%%

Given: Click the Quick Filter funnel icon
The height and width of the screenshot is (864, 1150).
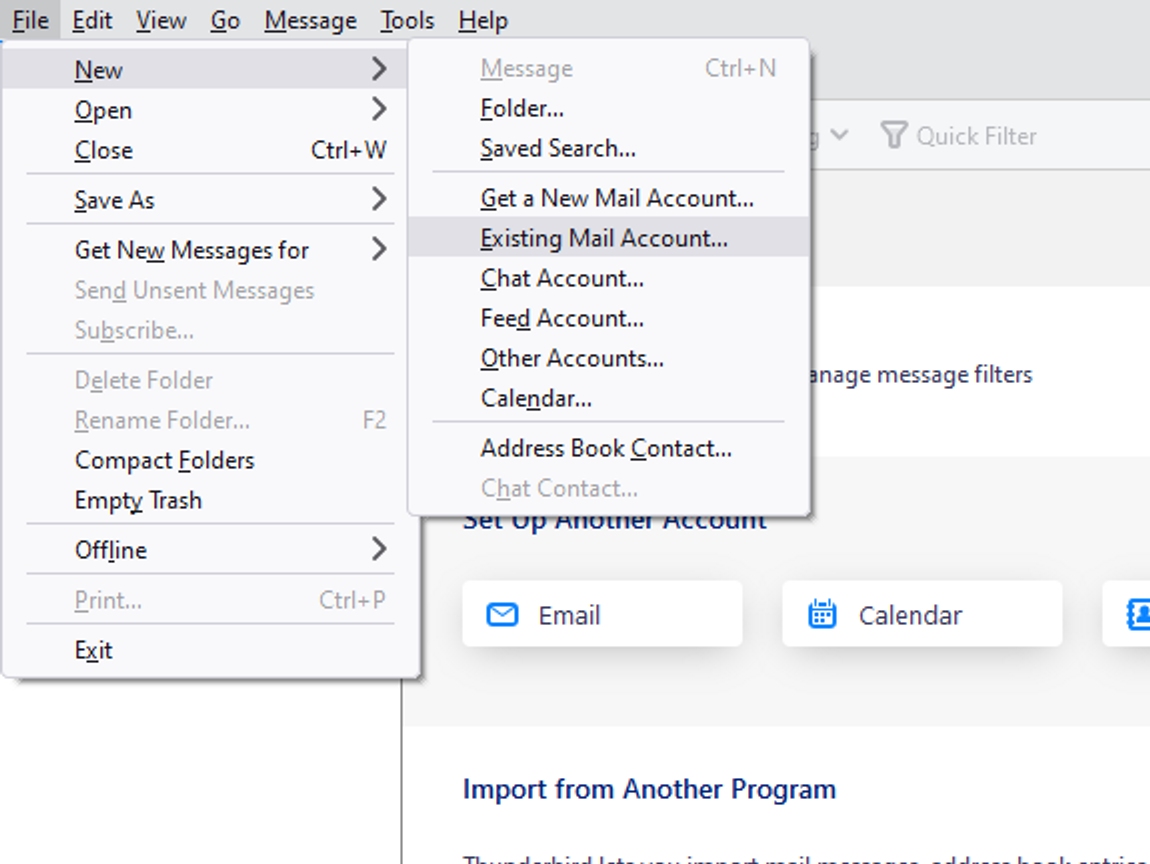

%%
%%

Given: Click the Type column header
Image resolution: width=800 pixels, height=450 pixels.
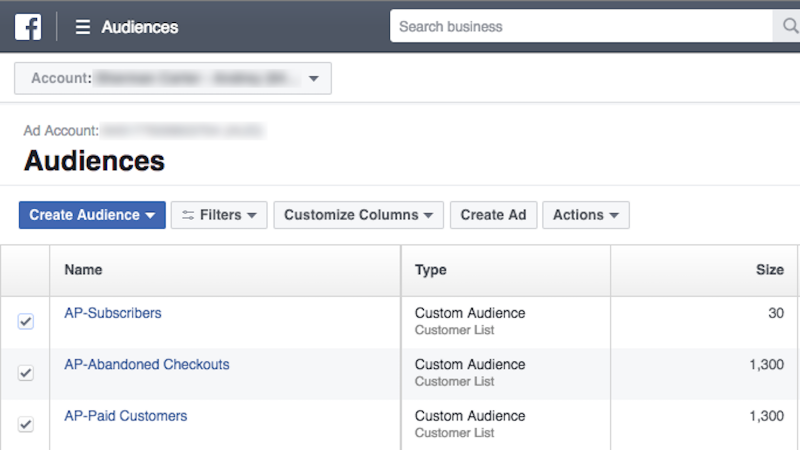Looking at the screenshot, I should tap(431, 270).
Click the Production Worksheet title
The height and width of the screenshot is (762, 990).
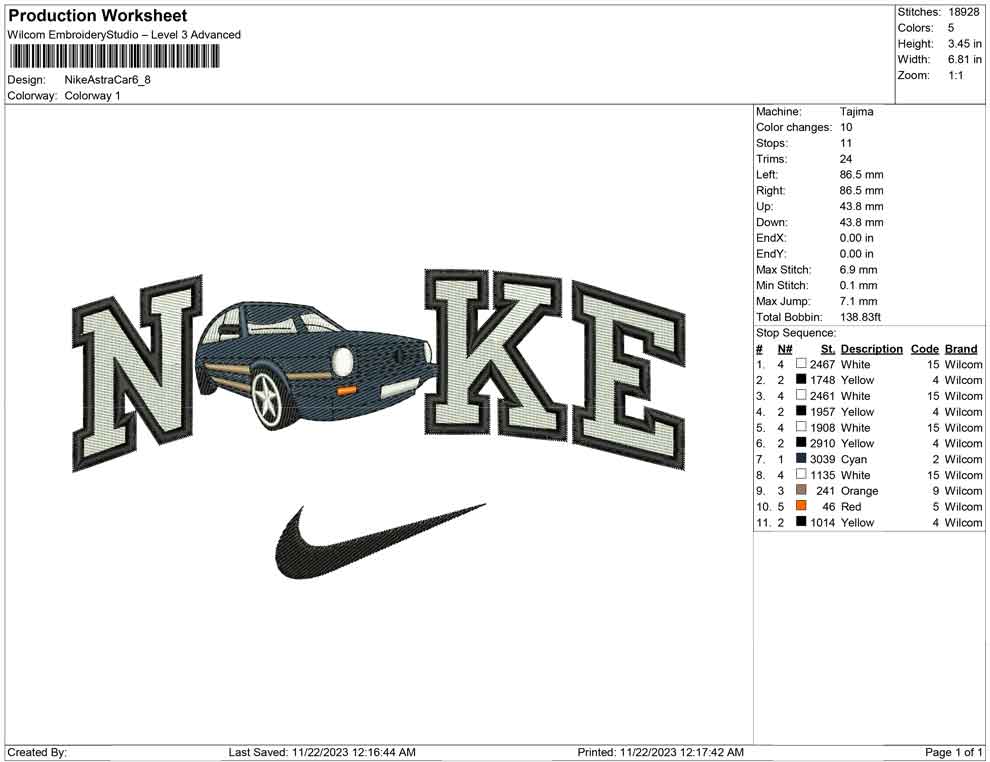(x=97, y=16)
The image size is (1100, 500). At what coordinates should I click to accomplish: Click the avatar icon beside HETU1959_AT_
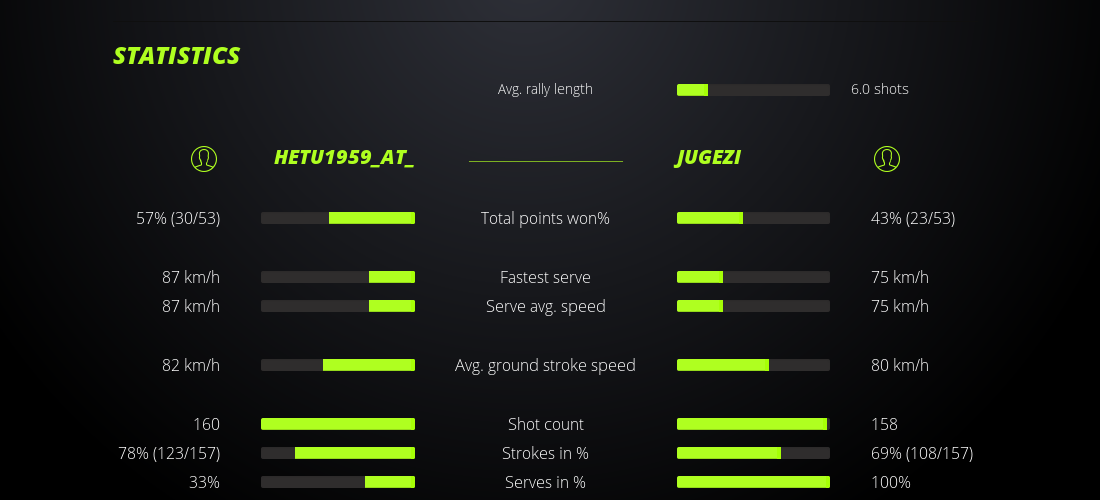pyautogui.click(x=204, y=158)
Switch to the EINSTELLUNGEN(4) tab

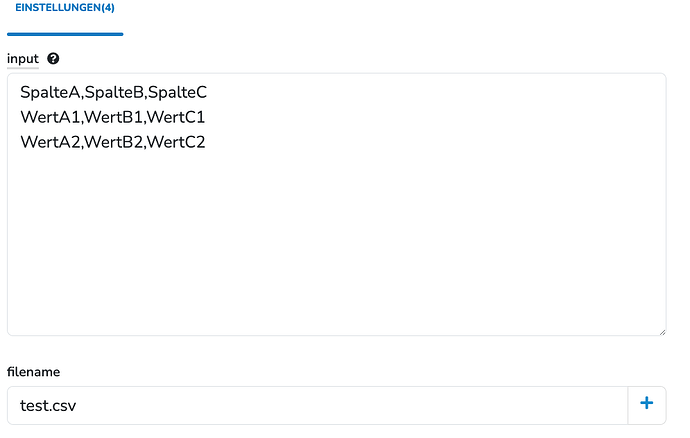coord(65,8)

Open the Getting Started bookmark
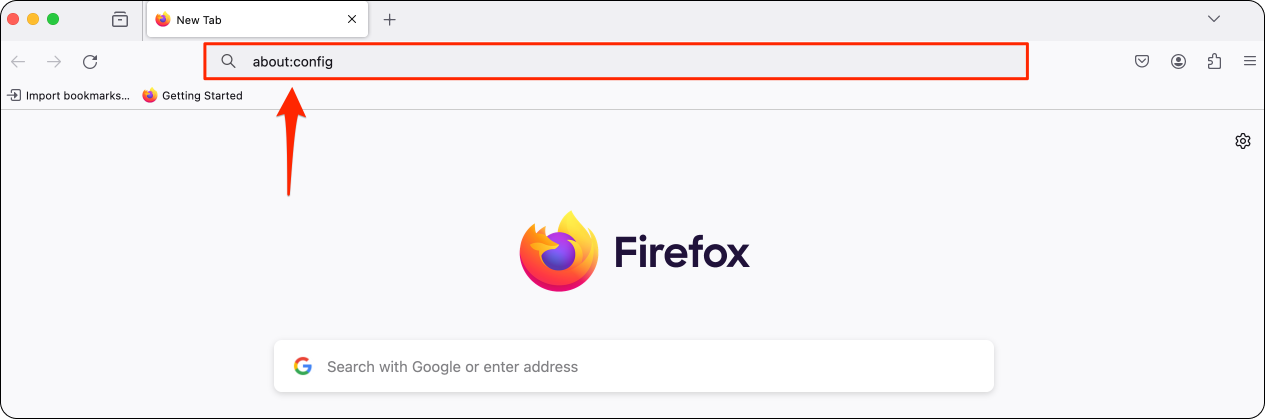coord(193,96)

%%

Only lines with the word "Given" are wanted; pull each of them from the records.

Given: Click the Quick Filter funnel icon
Given: Click the Type column header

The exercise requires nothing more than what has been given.